Filter the lines below and copy out each one that contains the string "Given".

## START Source data

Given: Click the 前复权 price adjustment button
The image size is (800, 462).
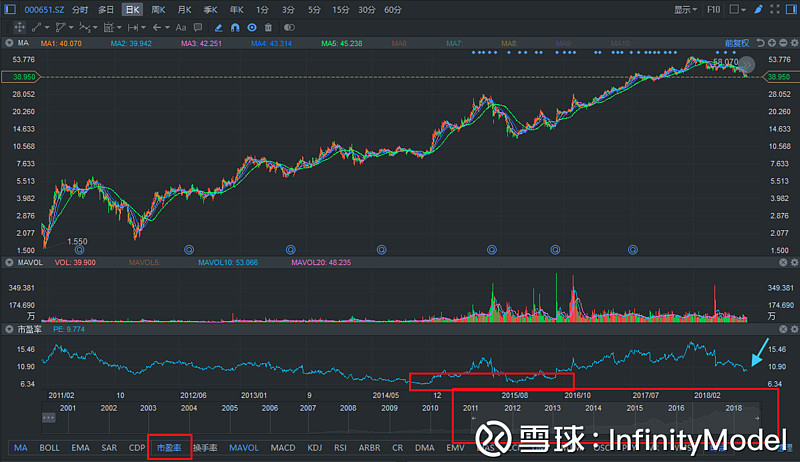Looking at the screenshot, I should tap(736, 44).
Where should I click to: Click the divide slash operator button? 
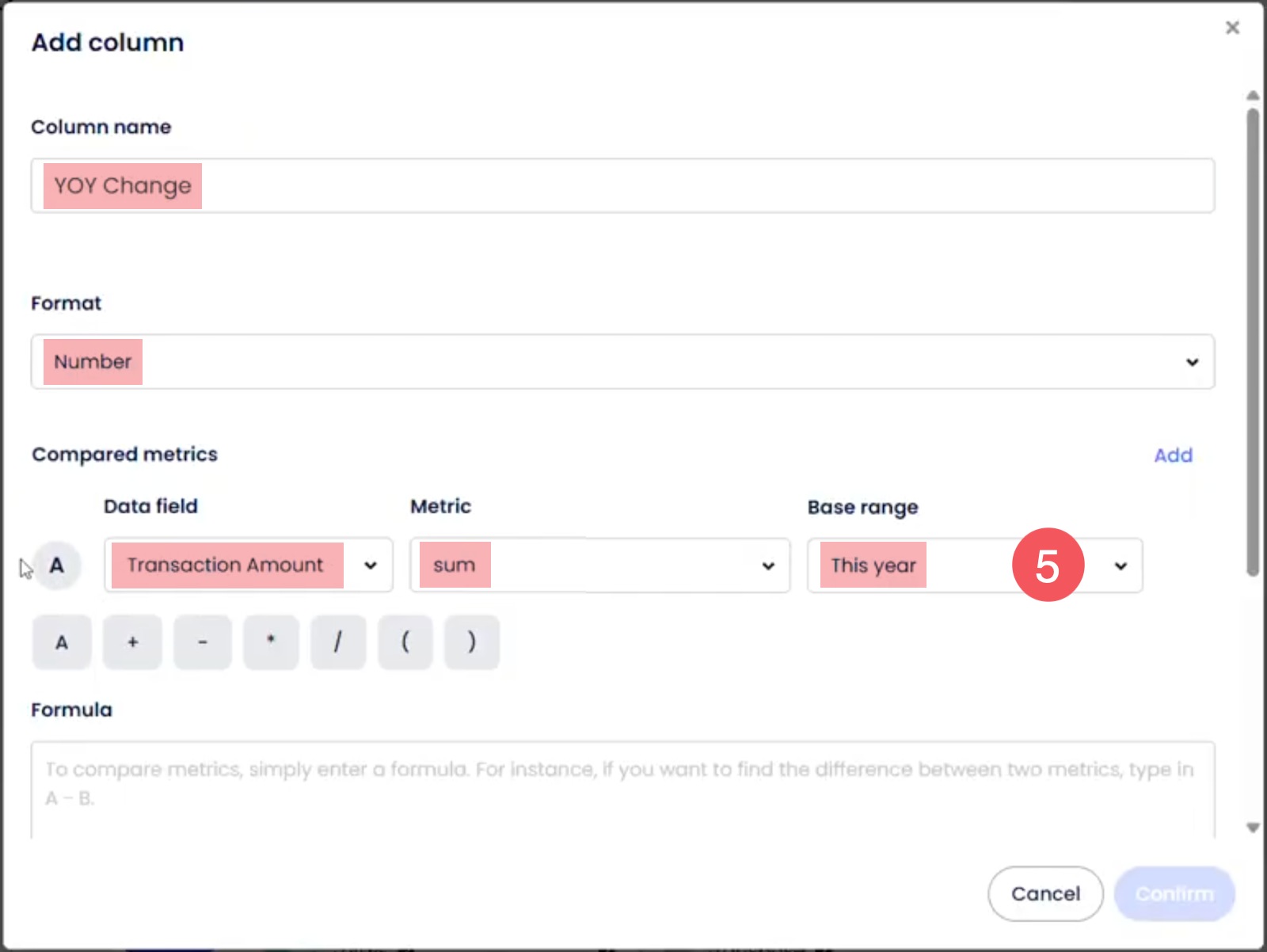click(338, 642)
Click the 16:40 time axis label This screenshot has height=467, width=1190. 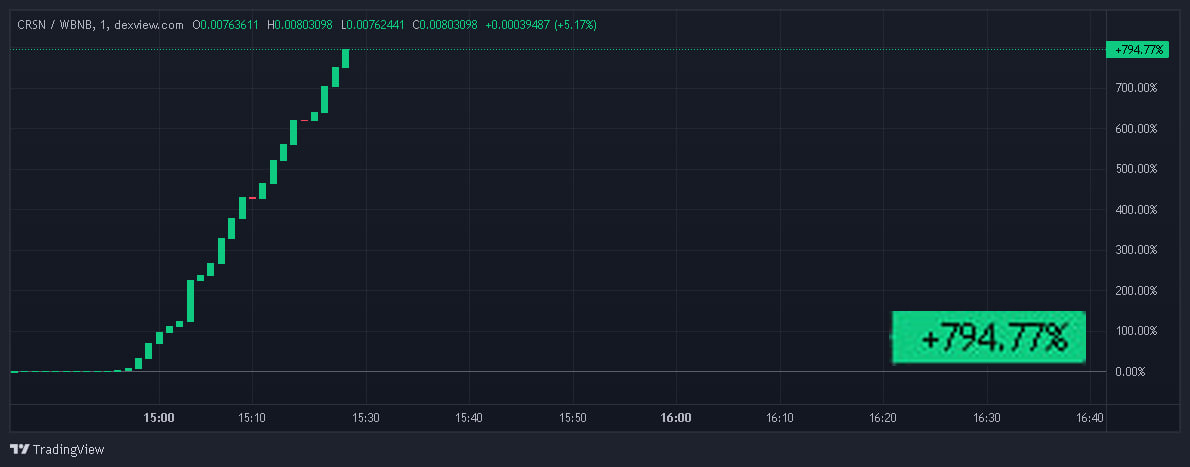click(x=1089, y=418)
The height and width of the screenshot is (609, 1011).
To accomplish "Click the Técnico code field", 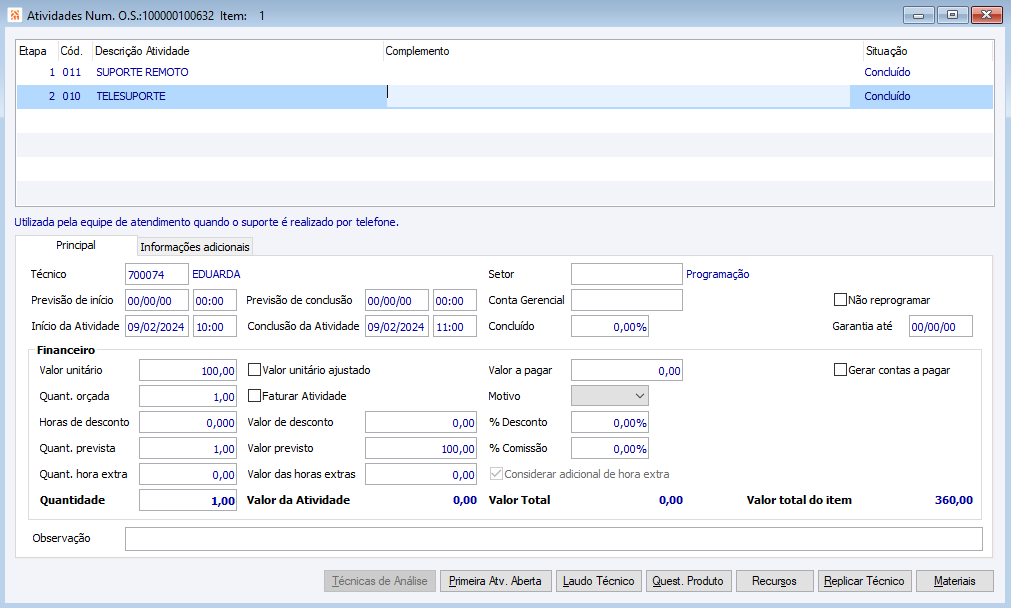I will point(156,274).
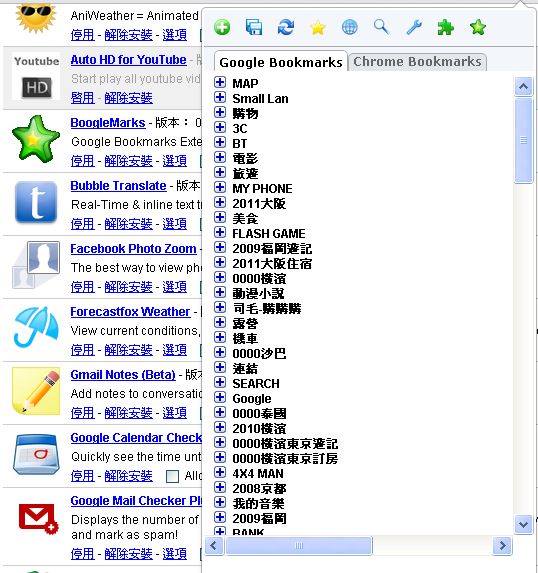Expand the SEARCH bookmark folder

click(x=220, y=382)
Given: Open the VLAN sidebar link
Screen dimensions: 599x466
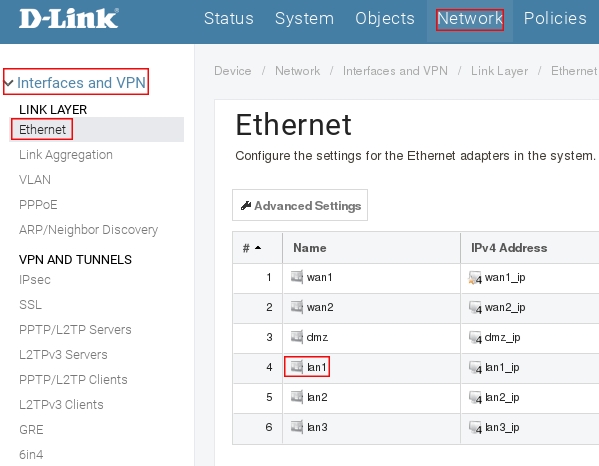Looking at the screenshot, I should click(35, 180).
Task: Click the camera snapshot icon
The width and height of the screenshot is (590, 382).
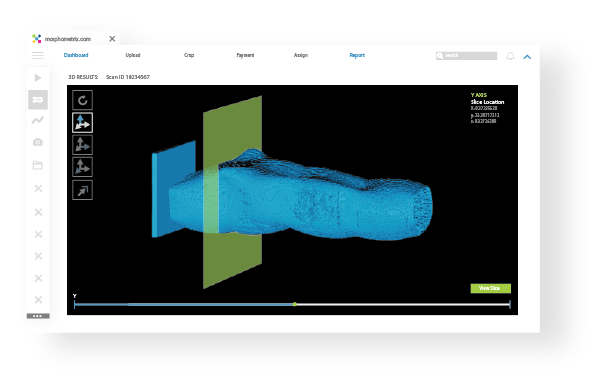Action: [38, 142]
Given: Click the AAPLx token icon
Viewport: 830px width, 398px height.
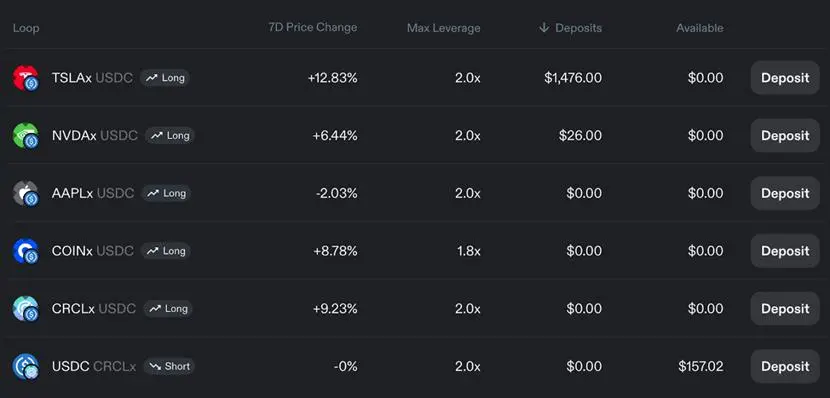Looking at the screenshot, I should tap(25, 193).
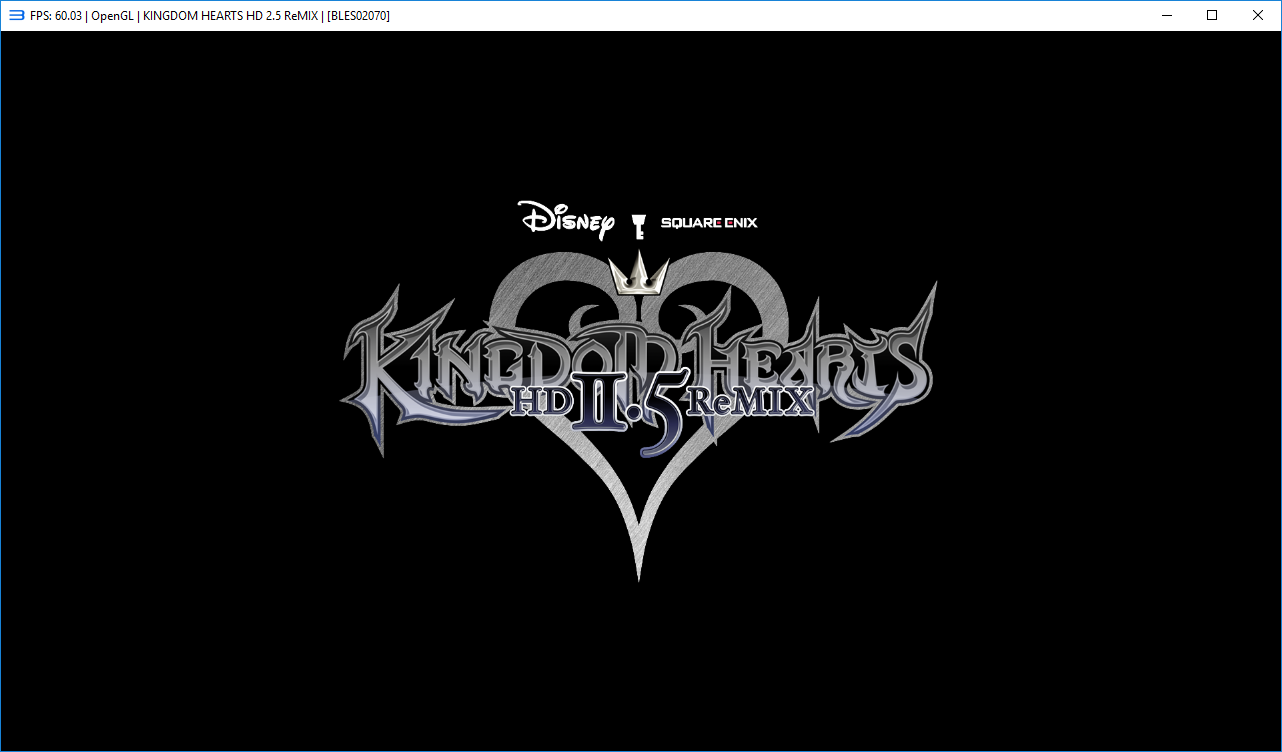Image resolution: width=1282 pixels, height=752 pixels.
Task: Close the Kingdom Hearts game window
Action: pos(1258,15)
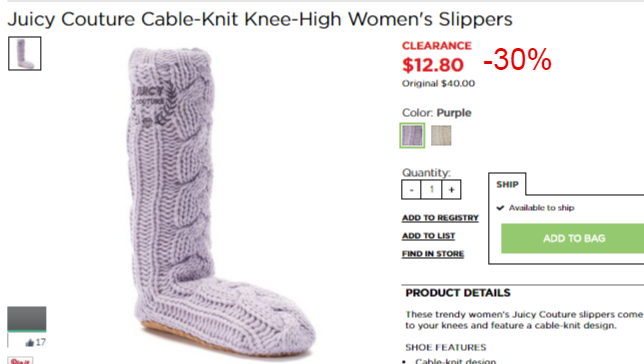Click the Pin it button
The width and height of the screenshot is (644, 364).
(20, 361)
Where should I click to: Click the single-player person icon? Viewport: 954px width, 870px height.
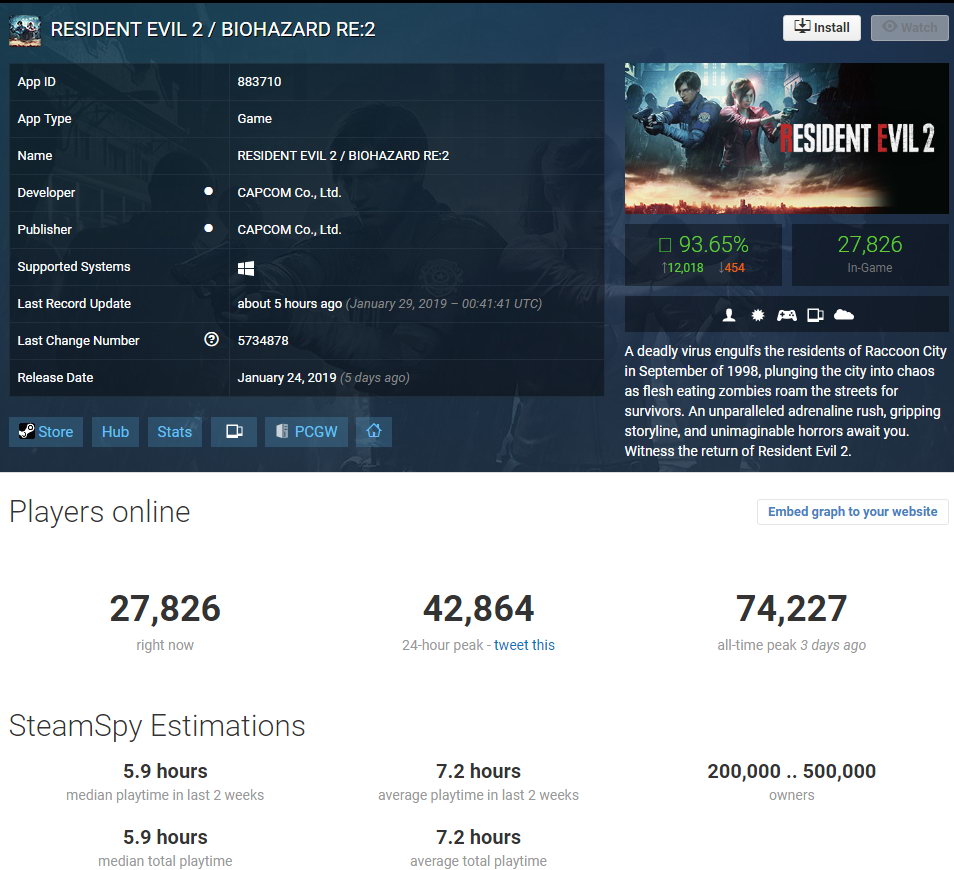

## END Source data

**Output for this task**
Given: Click the 前复权 price adjustment button
Given: Open the VLAN sidebar link
Given: Click the AAPLx token icon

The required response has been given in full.